Rewrite the entries from the start through the line containing "pos(505,957)", inclusive, substituting "menu" for "dropdown" and leaving everything else unchanged. Omit the pictures from your answer.

____

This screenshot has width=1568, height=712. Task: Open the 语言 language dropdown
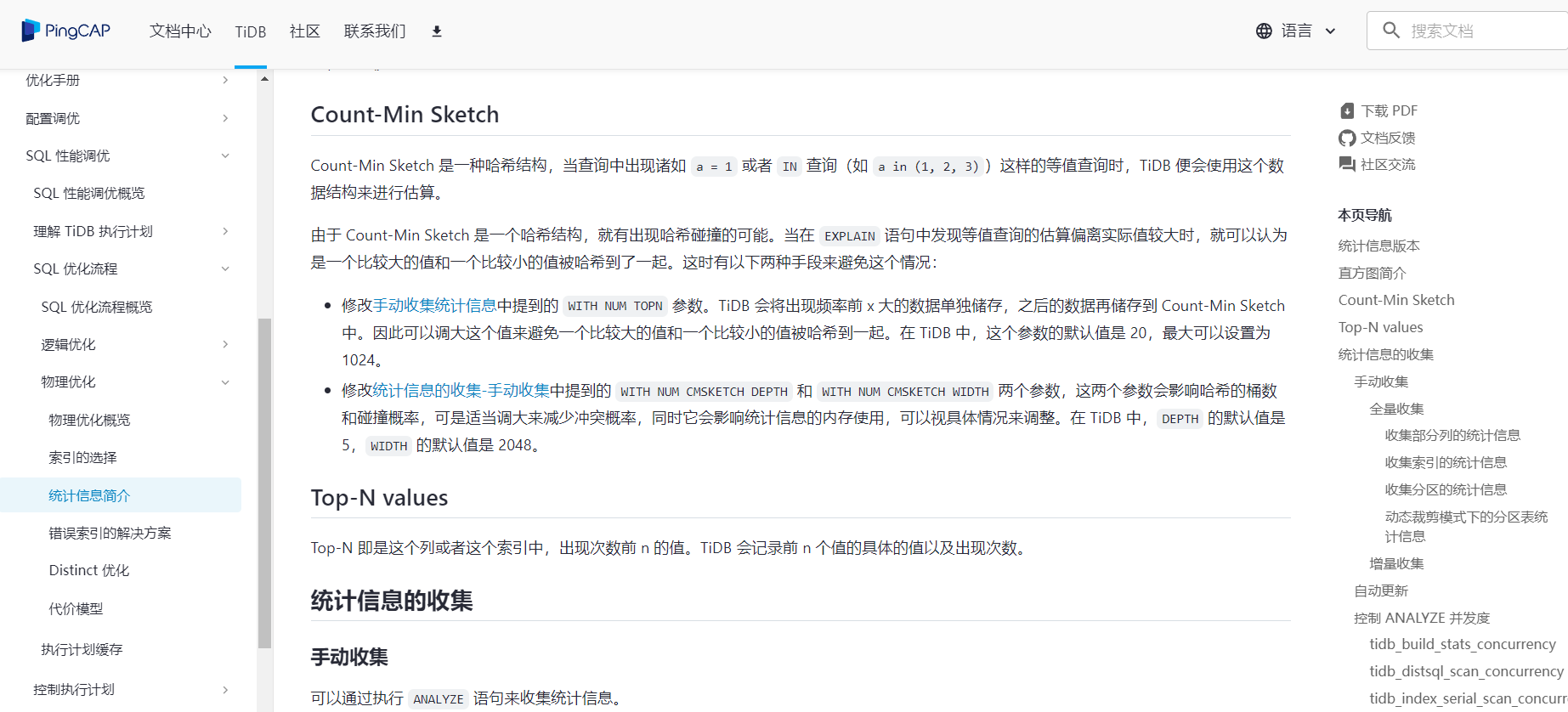pos(1296,31)
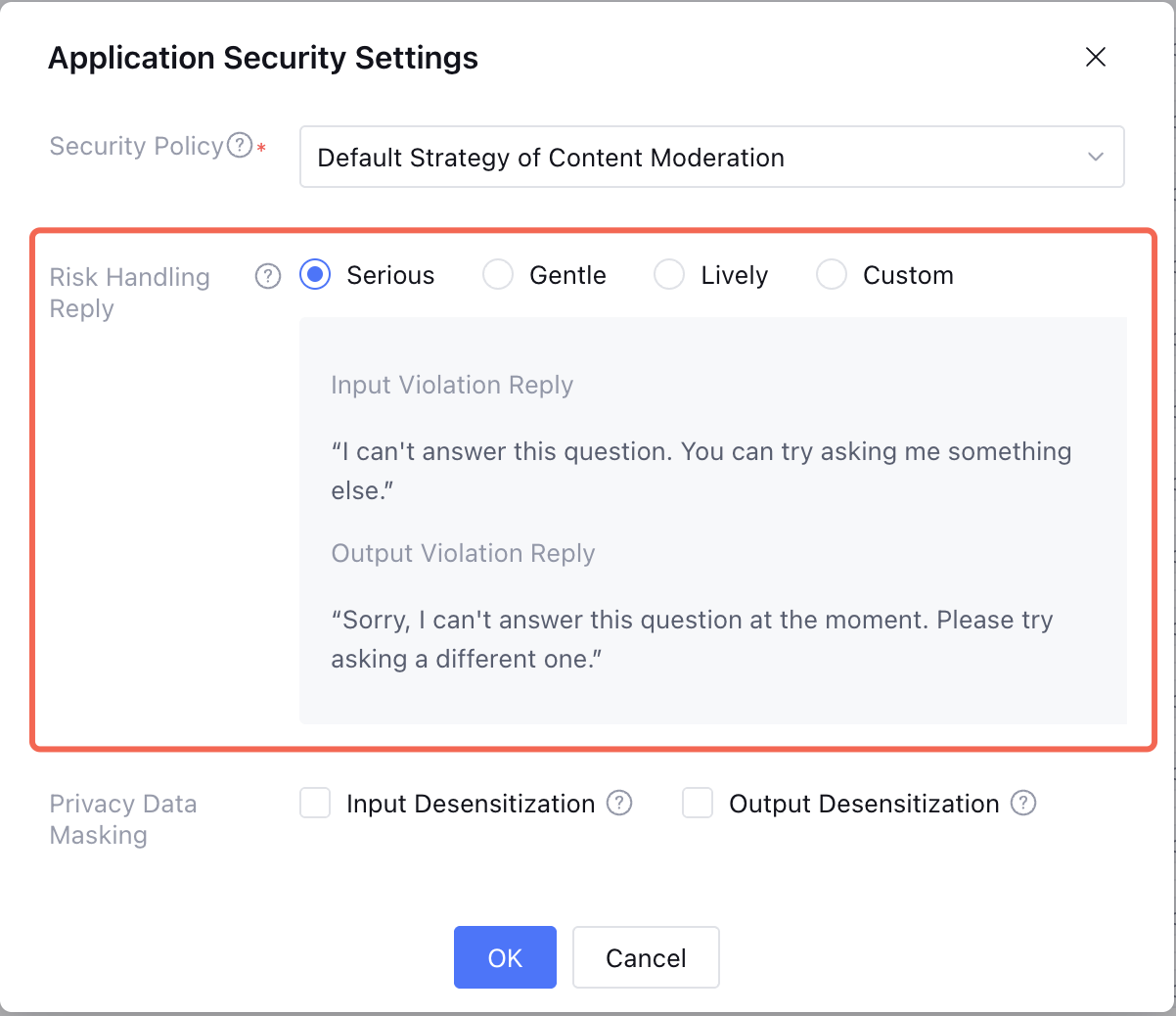Confirm settings with the OK button

pos(505,957)
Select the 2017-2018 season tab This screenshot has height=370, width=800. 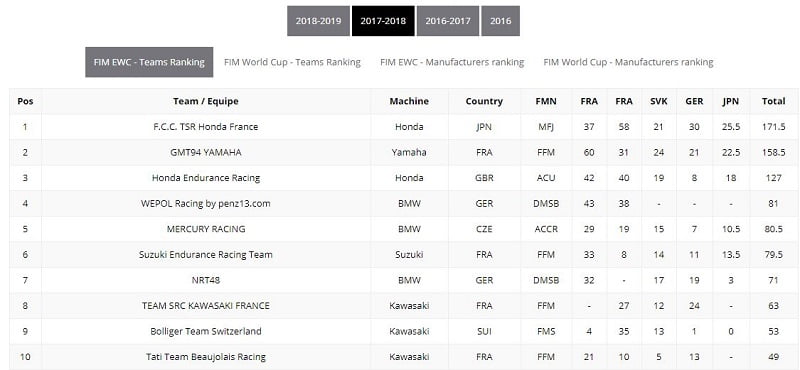(x=383, y=21)
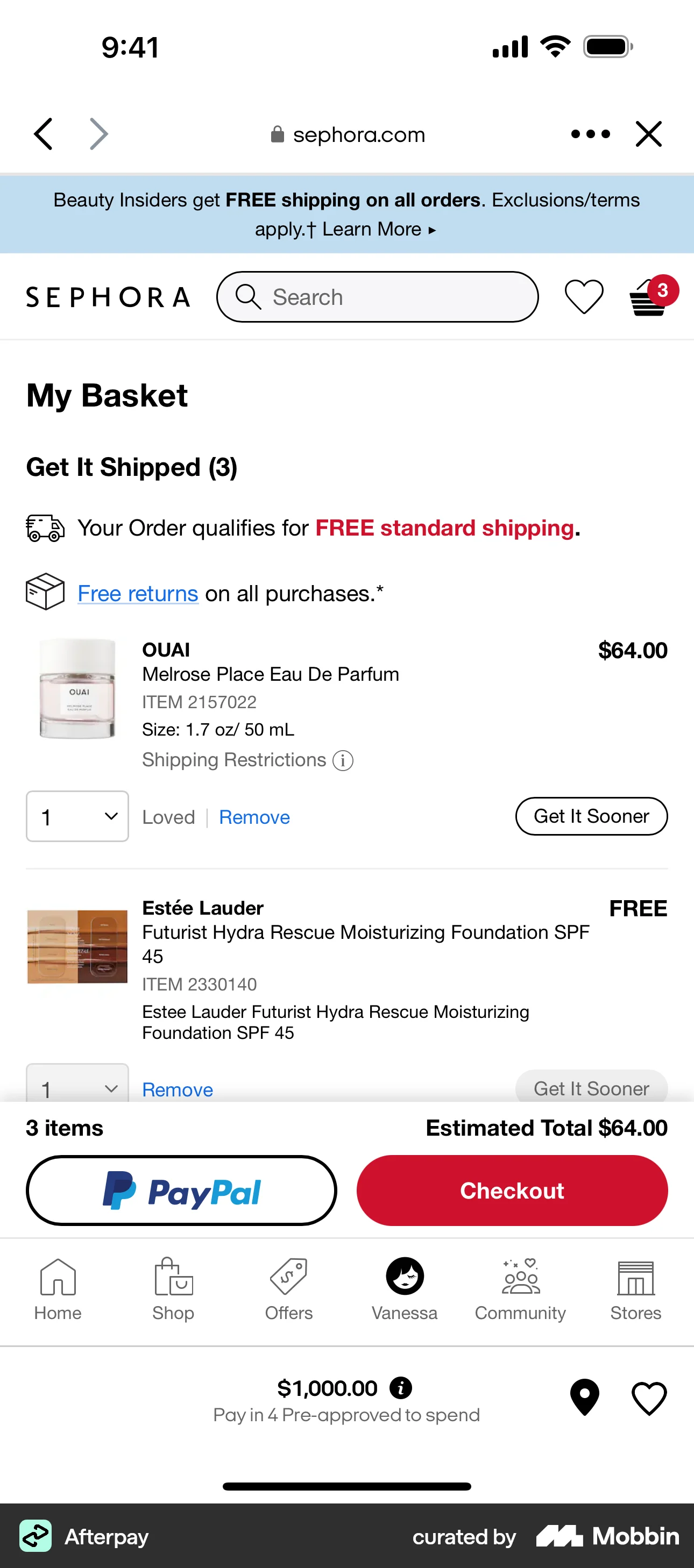Open the basket icon showing 3 items
The image size is (694, 1568).
point(646,298)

____

> **RESPONSE**:
This screenshot has width=1568, height=712. Task: Open the 语言 language menu
pos(1296,31)
Confirm settings with the OK button

pos(505,957)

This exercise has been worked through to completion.